By analyzing existing cross correlation between Scandinavian Tobacco Group and SILVER BULLET DATA, you can compare the effects of market volatilities on Scandinavian Tobacco and SILVER BULLET and check how they will diversify away market risk if combined in the same portfolio for a given time horizon. You can also utilize pair trading strategies of matching a long position in Scandinavian Tobacco with a short position of SILVER BULLET. Check out your portfolio center. Please also check ongoing floating volatility patterns of Scandinavian Tobacco and SILVER BULLET.

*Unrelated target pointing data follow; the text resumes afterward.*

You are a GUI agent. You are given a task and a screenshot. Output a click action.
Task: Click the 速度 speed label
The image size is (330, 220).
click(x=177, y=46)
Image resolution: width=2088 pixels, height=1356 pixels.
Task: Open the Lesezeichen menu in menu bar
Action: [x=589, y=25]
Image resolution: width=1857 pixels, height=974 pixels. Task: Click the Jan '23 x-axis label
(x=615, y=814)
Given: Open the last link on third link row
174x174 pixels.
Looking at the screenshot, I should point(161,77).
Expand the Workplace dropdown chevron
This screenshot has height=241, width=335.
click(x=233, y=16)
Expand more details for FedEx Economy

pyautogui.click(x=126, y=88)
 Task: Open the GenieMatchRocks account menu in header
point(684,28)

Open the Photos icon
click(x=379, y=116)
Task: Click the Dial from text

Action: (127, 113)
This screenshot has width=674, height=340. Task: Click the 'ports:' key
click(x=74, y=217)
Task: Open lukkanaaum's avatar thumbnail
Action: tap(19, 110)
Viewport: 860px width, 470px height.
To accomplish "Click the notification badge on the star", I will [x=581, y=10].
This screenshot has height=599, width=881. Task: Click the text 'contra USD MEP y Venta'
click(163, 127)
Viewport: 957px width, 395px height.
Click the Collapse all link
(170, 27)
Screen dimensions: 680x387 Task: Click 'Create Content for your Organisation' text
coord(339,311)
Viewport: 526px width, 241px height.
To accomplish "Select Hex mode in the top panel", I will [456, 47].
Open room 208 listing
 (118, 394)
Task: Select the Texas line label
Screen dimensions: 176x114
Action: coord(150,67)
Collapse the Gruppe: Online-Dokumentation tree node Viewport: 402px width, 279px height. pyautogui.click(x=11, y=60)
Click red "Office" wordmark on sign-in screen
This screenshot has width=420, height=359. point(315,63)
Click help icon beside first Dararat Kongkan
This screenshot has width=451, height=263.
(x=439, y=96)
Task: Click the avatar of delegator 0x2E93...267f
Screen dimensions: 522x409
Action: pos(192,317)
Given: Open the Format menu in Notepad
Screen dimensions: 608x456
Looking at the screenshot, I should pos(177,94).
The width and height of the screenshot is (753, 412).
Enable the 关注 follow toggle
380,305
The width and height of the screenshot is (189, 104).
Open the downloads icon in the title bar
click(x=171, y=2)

Diversification Opportunities for Scandinavian Tobacco and SILVER BULLET

-0.84
  Correlation Coefficient

Pay attention - limited upside

The 3 months correlation between Scandinavian and SILVER is -0.84. Overlapping area represents the amount of risk that can be diversified away by holding Scandinavian Tobacco Group and SILVER BULLET DATA in the same portfolio, assuming nothing else is changed. The correlation between historical prices or returns on SILVER BULLET DATA and Scandinavian Tobacco is a relative statistical measure of the degree to which these equity instruments tend to move together. The correlation coefficient measures the extent to which returns on Scandinavian Tobacco Group are associated (or correlated) with SILVER BULLET. Values of the correlation coefficient range from -1 to +1, where. The correlation of zero (0) is possible when the price movement of SILVER BULLET DATA has no effect on the direction of Scandinavian Tobacco i.e., Scandinavian Tobacco and SILVER BULLET go up and down completely randomly.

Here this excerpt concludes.